NEW YORK — Various media organizations have said that “it’s like…So. Hard.” to wade into the murky legal and journalistic waters that surround the Obama administration’s multi-continent drone strike program conducted on suspected terrorists, and that they would prefer to discuss the more cut-and-dry moralism of abusing detainees. Asked by discerning citizens if they would please devote more coverage to assassinations being carried out in America’s name, the outlets have responded that they “Don’t. WANNA!”
Last month, the White House declined to send a witness to a Senate Judiciary subcommittee hearing on the secret program relating to President Barack Obama’s “kill list” from which drone targets are chosen. A growing number of Republicans and Democrats have expressed concern about where the president’s derives his unilateral authority to conduct assassinations, as well as the oversight involved in terminating people who have never been convicted or tried of any crime, including more than one American citizen.
“Killing someone before they get the chance to try to kill us seems to make sense, right?” said Salon.com legal reporter Michael Heiser. “Who has the constitutional power to determine who deserves that, when neither judge nor jury is ever involved?

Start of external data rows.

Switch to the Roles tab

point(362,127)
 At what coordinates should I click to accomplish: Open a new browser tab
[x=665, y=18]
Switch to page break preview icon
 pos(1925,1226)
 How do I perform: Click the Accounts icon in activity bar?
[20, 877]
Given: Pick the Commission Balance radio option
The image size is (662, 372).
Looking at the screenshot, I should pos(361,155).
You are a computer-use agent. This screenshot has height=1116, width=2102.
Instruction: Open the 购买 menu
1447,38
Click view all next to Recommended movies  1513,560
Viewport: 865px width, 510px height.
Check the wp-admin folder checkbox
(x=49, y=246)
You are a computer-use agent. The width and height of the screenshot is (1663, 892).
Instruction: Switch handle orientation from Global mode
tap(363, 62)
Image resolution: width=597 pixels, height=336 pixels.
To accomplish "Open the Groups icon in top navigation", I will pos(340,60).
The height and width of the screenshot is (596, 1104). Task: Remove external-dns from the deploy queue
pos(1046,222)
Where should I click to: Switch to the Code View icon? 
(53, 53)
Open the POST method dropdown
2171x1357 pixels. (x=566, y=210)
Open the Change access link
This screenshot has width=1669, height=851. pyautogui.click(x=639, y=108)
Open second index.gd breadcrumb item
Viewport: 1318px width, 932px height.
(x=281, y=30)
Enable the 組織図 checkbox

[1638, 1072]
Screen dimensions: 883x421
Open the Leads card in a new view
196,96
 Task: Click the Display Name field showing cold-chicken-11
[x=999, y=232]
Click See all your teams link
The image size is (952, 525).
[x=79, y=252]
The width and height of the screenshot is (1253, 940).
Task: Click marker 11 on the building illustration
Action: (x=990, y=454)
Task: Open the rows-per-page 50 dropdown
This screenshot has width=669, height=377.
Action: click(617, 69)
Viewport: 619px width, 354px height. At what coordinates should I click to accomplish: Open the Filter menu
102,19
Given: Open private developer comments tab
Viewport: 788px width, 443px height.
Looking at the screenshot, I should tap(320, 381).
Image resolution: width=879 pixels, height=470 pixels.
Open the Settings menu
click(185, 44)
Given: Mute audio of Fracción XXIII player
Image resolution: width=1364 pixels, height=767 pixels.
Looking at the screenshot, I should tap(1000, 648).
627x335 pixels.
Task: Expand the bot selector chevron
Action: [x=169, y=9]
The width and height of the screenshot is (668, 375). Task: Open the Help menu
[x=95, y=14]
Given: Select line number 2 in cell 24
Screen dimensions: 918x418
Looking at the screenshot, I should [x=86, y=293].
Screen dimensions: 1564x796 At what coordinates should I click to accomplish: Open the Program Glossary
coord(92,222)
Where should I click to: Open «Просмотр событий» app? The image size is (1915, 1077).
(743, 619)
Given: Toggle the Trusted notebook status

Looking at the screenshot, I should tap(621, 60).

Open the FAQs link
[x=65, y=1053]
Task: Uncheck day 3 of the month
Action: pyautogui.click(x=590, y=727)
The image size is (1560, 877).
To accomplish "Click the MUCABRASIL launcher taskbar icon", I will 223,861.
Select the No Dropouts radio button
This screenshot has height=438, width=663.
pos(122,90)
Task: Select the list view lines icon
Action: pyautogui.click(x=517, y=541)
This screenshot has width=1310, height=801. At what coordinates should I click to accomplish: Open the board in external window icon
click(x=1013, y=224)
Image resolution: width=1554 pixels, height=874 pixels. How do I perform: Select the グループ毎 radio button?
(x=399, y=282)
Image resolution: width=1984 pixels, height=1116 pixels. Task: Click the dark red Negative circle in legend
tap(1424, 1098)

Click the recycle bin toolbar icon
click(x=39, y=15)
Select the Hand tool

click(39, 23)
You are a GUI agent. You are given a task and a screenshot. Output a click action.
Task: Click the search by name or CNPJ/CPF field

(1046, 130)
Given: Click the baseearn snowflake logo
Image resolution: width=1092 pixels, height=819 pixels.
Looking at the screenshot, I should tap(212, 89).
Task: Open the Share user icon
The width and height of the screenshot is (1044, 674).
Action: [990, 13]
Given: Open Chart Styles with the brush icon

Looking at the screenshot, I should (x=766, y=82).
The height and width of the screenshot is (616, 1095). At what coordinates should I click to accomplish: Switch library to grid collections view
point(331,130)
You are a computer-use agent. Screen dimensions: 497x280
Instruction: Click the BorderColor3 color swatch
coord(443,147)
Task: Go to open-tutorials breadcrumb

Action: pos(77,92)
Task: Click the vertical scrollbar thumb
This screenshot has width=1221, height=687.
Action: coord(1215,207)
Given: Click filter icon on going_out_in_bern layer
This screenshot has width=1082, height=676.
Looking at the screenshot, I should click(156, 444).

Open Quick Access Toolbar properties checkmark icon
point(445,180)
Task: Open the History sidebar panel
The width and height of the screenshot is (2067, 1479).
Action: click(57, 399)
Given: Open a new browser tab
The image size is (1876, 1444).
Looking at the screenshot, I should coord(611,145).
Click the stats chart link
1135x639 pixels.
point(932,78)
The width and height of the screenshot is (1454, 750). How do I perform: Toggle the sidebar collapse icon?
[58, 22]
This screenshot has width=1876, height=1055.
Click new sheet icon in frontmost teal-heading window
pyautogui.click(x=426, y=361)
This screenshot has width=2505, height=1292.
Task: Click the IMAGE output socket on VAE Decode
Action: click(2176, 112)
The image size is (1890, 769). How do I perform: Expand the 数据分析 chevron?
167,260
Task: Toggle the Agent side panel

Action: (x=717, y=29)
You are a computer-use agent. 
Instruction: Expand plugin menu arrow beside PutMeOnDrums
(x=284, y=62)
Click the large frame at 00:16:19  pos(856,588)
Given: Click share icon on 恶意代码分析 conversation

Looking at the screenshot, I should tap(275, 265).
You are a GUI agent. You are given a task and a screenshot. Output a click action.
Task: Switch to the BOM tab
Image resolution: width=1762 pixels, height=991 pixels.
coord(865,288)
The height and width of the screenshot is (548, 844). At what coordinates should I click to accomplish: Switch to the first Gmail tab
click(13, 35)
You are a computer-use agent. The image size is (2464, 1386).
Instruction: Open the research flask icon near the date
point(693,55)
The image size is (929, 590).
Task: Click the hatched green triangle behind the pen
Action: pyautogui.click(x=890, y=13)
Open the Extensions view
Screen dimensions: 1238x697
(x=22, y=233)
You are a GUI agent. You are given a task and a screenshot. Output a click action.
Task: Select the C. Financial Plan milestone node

What am I–some kind of legal reporter? You know what IS wrong though: waterboarding.”
Pointing out that the U.S. Constitution expressly forbids torture, several members of the press have said that that’s where their time would be better spent: exposing and seeking to prevent mental and physical abuse of suspects in custody. Stress positions and sleep deprivation, they say, exist in a clear ethical absolute, while flying killbots do not.
“I am an American citizen and no one will torture if I have anything to say about it,” said Chicago Tribune editor Amanda Letts. “Now if one of my fellow American citizens wanders over to Yemen, gets mixed up with the wrong people and gets splattered all over a dirt road, who am I to judge?”